TASK DESCRIPTION: Return the listing below exactly as it stands. Pictures stay out.
*** MATERIAL PROVIDED Section Begins ***
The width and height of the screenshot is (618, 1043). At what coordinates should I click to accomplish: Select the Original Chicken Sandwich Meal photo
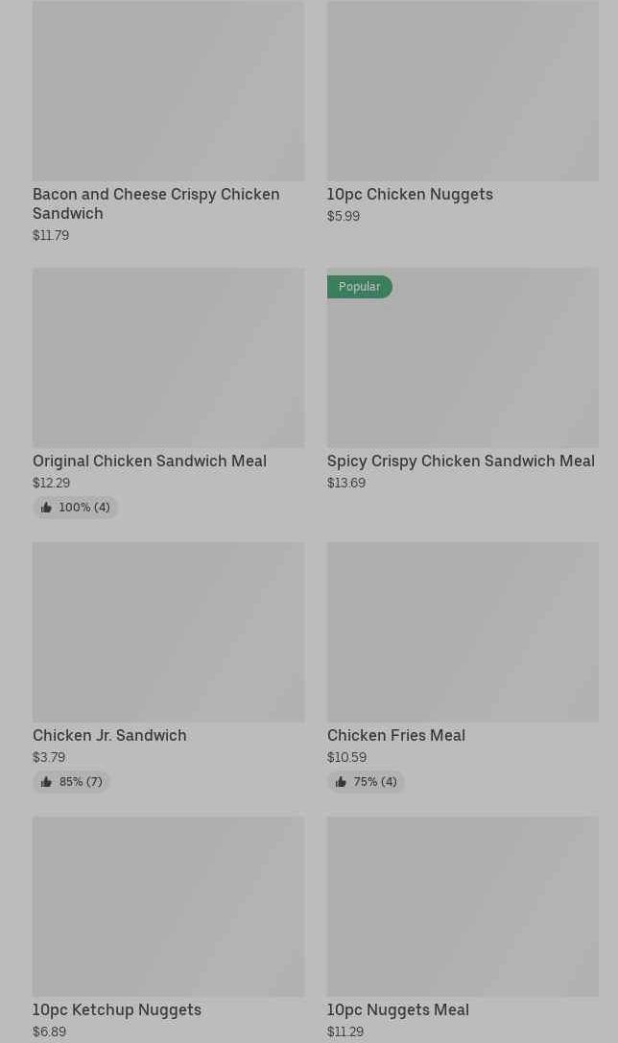(x=168, y=357)
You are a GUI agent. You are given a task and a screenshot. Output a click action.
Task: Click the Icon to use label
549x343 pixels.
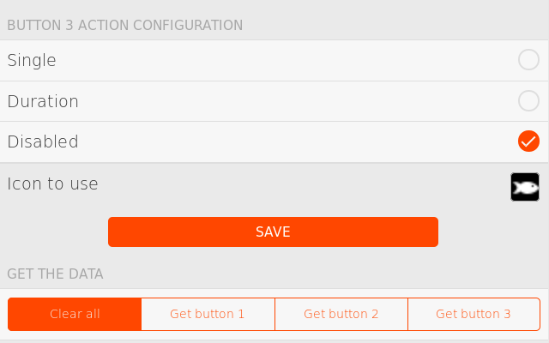tap(52, 184)
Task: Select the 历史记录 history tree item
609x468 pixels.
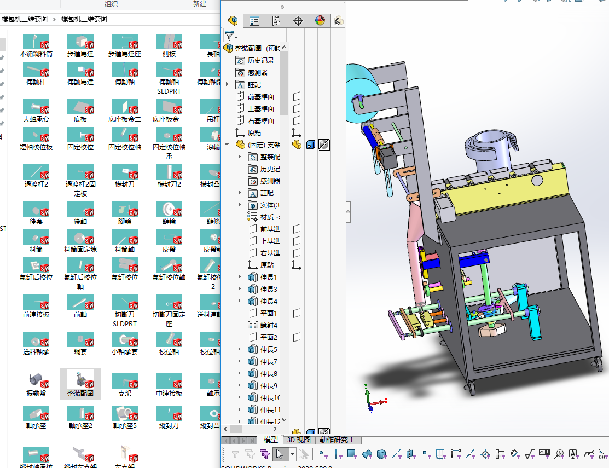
*** MATERIAL PROVIDED Section Ends ***
EXERCISE ANSWER:
The width and height of the screenshot is (618, 1043). At what coordinates should I click to accomplish: Select the Original Chicken Sandwich Meal photo
(x=168, y=357)
You are a GUI agent. You are given a task and a screenshot. Output a click action.
Task: Click the Icon to use label
549x343 pixels.
tap(52, 184)
Task: Select the 历史记录 history tree item
609x468 pixels.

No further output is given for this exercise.